Inventé par les Carthaginois, adopté par les Romains, le « puls » a eu dans l’Antiquité un destin qui ressemble à celui des spaghettis ou de la pizza aujourd’hui.

En effet, né sur la rive sud, le « puls » est devenu populaire au nord. Ce qui, dans l’autre sens, est le cas des pâtes aujourd’hui. De quoi était fait ce « puls » dont Rome et Carthage raffolaient ? On retrouve sous la plume de Caton, dans son Traité sur l’Agriculture, une description de la recette du fameux « puls punica ».

Ce plat très apprécié à Carthage était également populaire à Rome qui l’a pleinement adopté. D’ailleurs, l’expression « puls punica » signifie « bouillie punique » et qualifiait cette préparation dont la recette est simplissime.
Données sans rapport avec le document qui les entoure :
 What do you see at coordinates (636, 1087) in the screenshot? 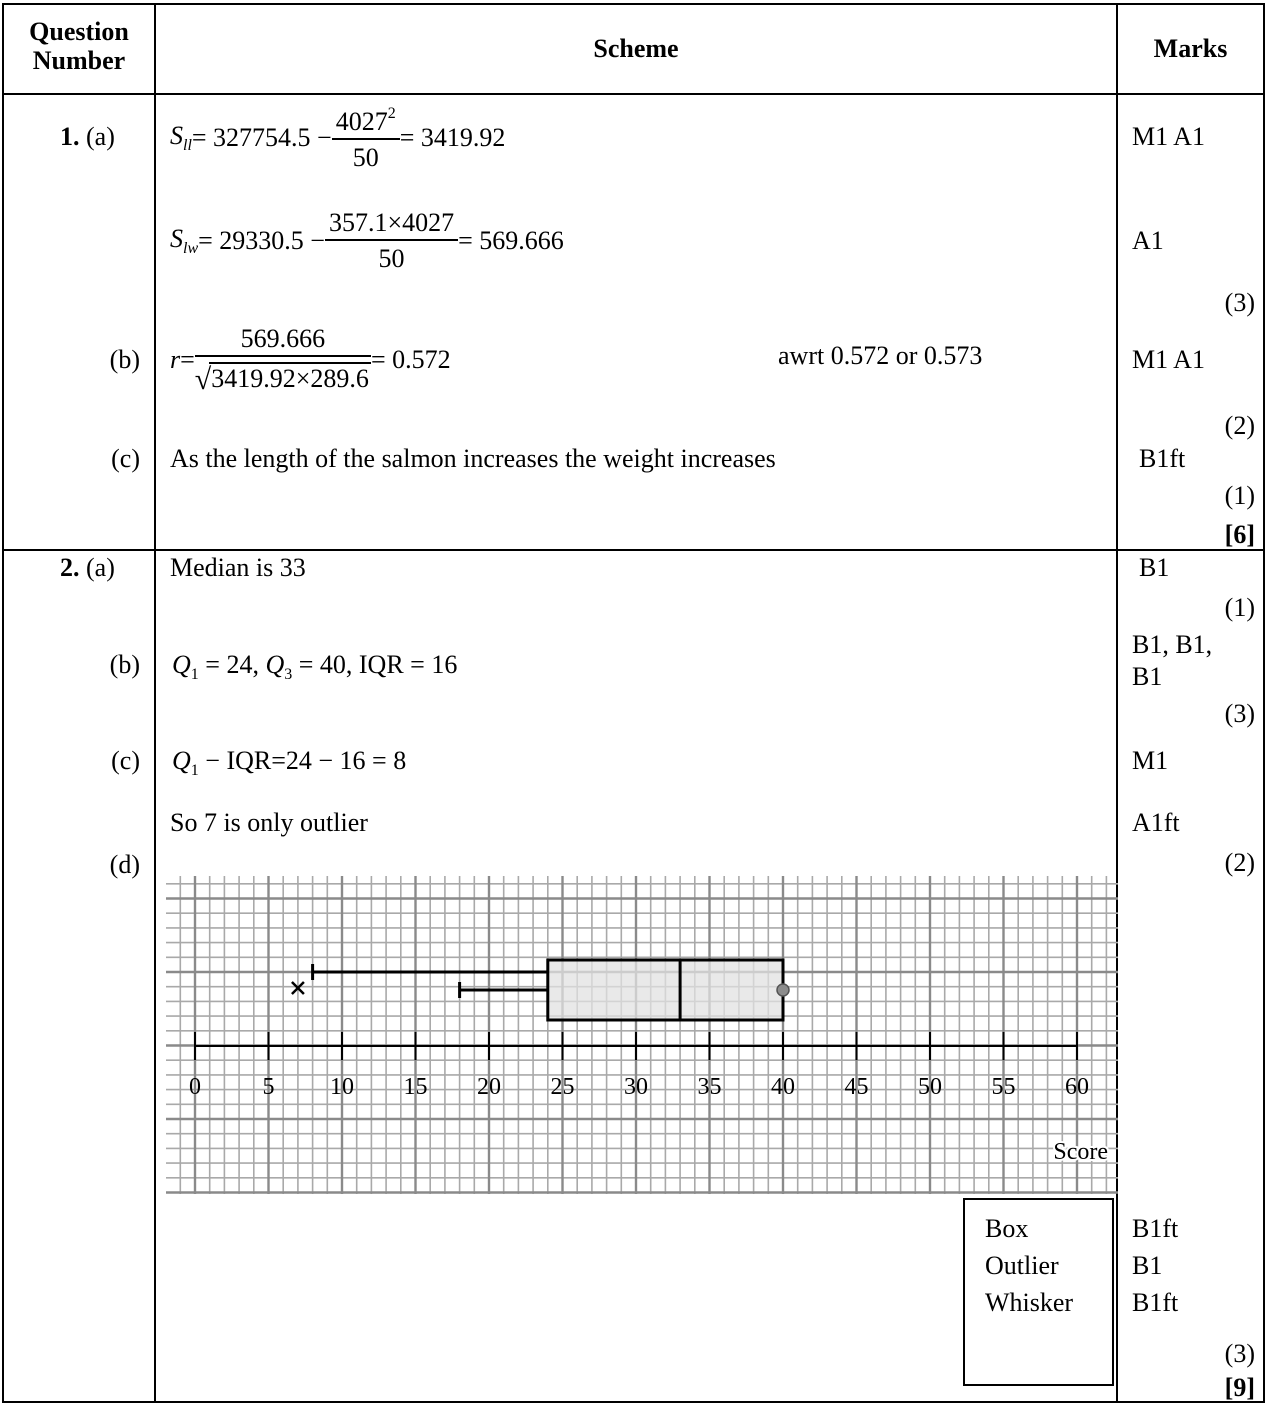
I see `axis-tick-label: 30` at bounding box center [636, 1087].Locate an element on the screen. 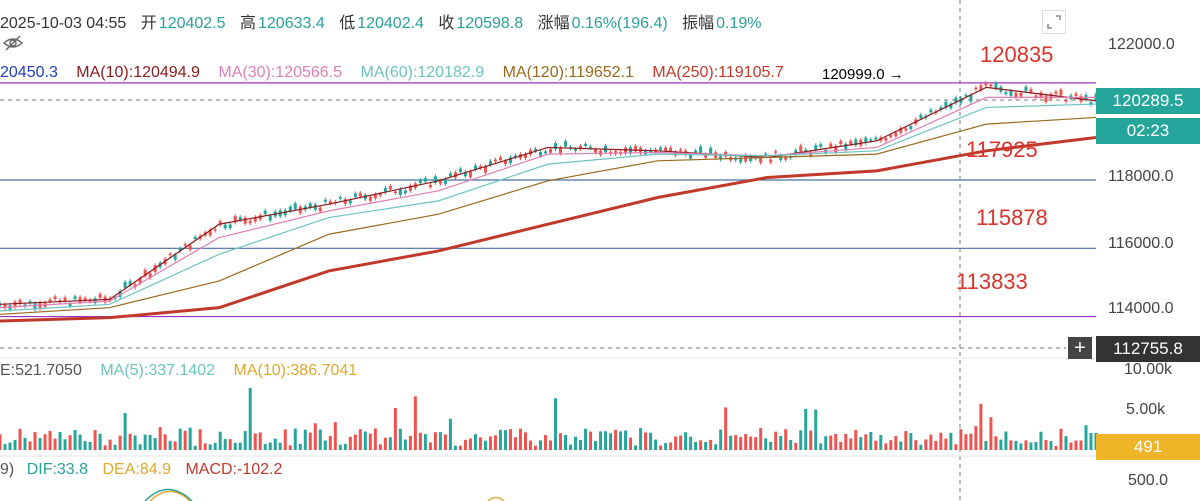 The image size is (1200, 501). price-axis-tick: 114000.0 is located at coordinates (1141, 308). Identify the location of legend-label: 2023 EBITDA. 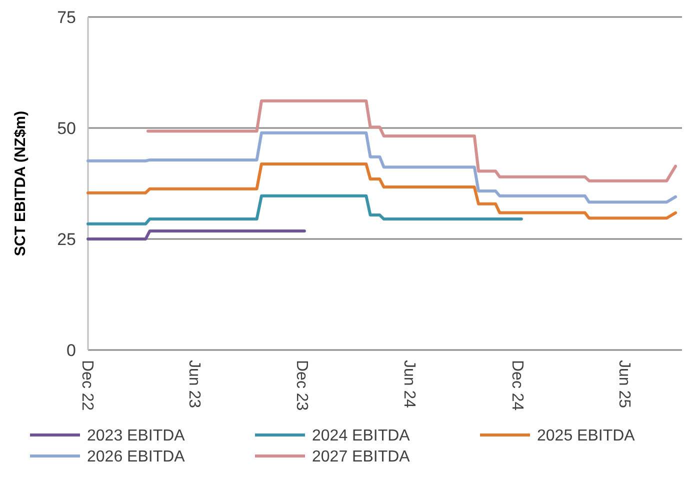
(136, 436).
Les ingrédients nécessaires pour cette bouillie à la Carthaginoise sont la semoule, le fromage et le miel ainsi qu’un œuf. Caton en décrit ainsi la recette : « Mettez une livre de semoule dans l’eau et laissez imbiber. Versez dans un récipient propre et ajouter trois livres de fromage frais, une demie-livre de miel et un œuf. Mélangez bien le tout et mettez dans une marmite ».

Il faut ensuite laisser cuire à feu doux. On peut essayer de réaliser ce « puls » avec les proportions suivantes : 250 g de semoule, 750 g de fromage frais, 150 g de miel et un œuf. De la sorte, ce sont des saveurs millénaires qui renaissent dans nos assiettes ! Mais seront-elles à notre goût contemporain ?

Ultime question : quel pouvait bien être le nom du « puls punica » dans la langue punique ? La réponse s’est perdue dans les méandres de l’histoire mais la recette, elle, nous a été transmise quasiment intacte.